WHAT YOU WILL DO:
Rewrite the records below, replacing every "screenshot" with "screen capture" and leaving all other text unchanged.

WORKING DATA:
:::
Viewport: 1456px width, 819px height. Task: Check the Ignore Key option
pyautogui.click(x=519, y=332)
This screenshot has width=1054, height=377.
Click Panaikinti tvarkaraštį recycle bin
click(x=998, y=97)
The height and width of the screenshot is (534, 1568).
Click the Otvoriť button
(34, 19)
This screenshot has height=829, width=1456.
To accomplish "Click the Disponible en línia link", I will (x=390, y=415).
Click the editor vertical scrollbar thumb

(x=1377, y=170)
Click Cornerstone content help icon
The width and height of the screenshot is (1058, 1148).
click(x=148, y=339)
:::
EXERCISE ANSWER:
Viewport: 1456px width, 819px height. Task: Check the Ignore Key option
pyautogui.click(x=519, y=332)
This screen capture has width=1054, height=377.
Click Panaikinti tvarkaraštį recycle bin
click(x=998, y=97)
The height and width of the screen capture is (534, 1568).
Click the Otvoriť button
(34, 19)
This screen capture has height=829, width=1456.
To accomplish "Click the Disponible en línia link", I will (x=390, y=415).
Click the editor vertical scrollbar thumb

(x=1377, y=170)
Click Cornerstone content help icon
The width and height of the screen capture is (1058, 1148).
click(x=148, y=339)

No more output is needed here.